L’avv. O. Grandinetti ha aperto il suo intervento illustrando quelli che costituiscono i più impellenti problemi allo stato attuale nel settore radio-televisivo: la disponibilità delle frequenze, la concentrazione delle risorse pubblicitarie e i contenuti dei programmi. In particolare, dati assai significativi e da non sottovalutare sono quelli per cui nel 2001 le reti Rai e Mediaset detenevano circa il 97% della raccolta pubblicitaria e il 90% dell’audience. Proseguendo, il relatore, riprendendo quanto affermato dalla Corte costituzionale nella sentenza n.466 del 2002, ha sottolineato l’assoluta contrarietà del sistema attuale al principio del pluralismo informativo. A tale situazione illegittima il d.d.l. Gasparri sembra non porre alcun rimedio: quest’ultimo, facendo del digitale terrestre, non ancora sufficientemente sviluppato, un uso improprio, pare infatti non porre adeguate basi per risolvere le strozzature presenti nel mercato. Posizioni fortemente critiche sono state altresì esposte in relazione ai parametri che il d.d.l. stabilisce ai fini della individuazione delle reti nazionali: l’art.2, comma I, lett. I) ed L), definendo attività di radiodiffusione televisiva in ambito nazionale tutta quella attività avente una copertura superiore al 50% della popolazione (e non più all’80% come nella legge 249/1997) finisce infatti per determinare un ampliamento della base su cui sono individuate le posizioni dominanti. Infine, il relatore ha concluso, con riguardo alla disciplina antitrust contemplata nel d.d.l., affermando che essa si pone in contrasto non soltanto con la giurisprudenza costituzionale, ma anche con la normativa di derivazione comunitaria.

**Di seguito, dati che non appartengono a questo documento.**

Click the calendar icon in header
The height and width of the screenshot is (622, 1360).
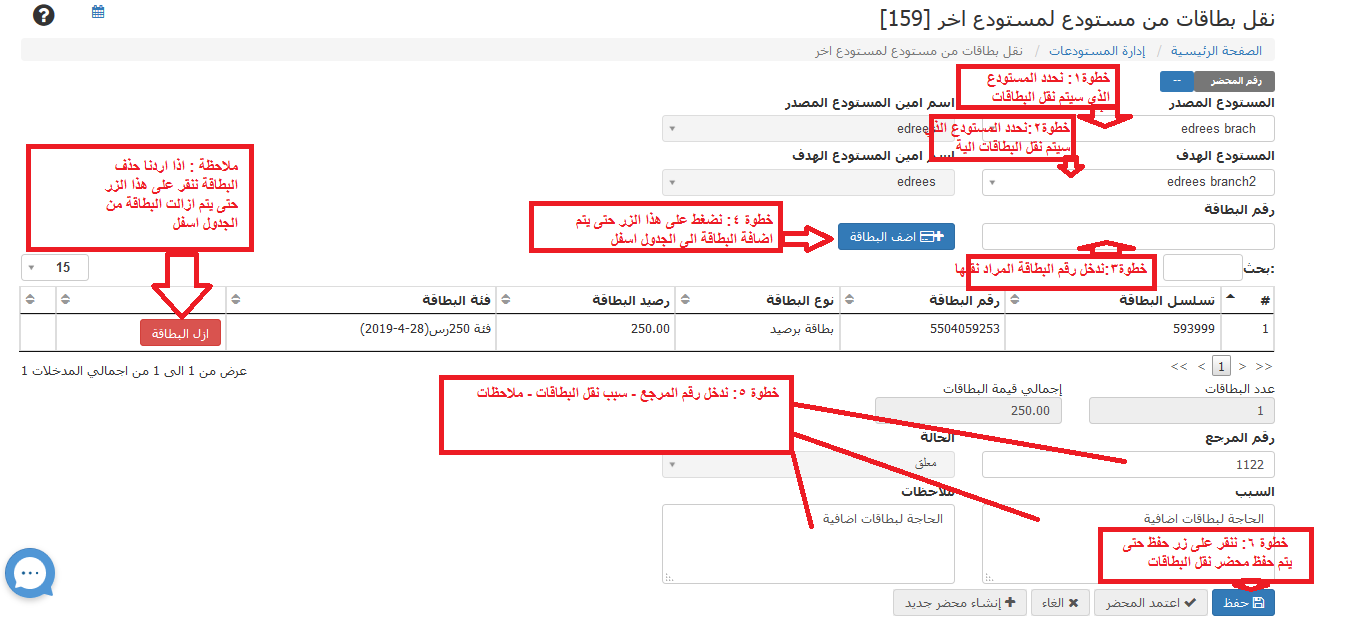pos(97,13)
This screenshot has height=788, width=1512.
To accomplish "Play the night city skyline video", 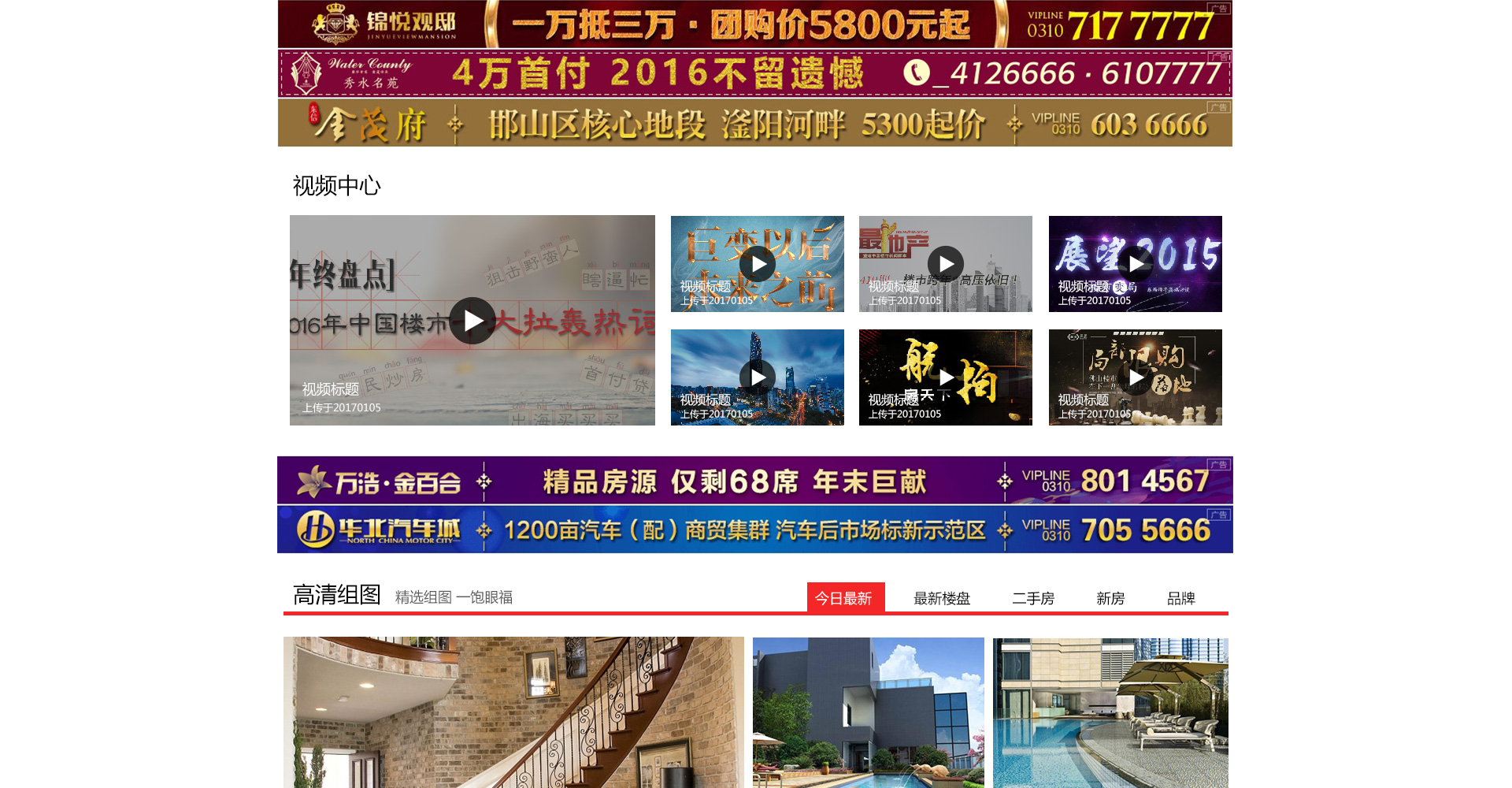I will tap(758, 377).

Si segnala che il d.d.l. oggetto del seminario è stato successivamente approvato in via definitiva dal Senato della Repubblica in data 29 aprile 2004 (“Norme di principio in materia di assetto del sistema radiotelevisivo e della RAI – radiotelevisione italiana Spa, nonché delega al Governo per l’emanazione del testo unico della radiotelevisione”).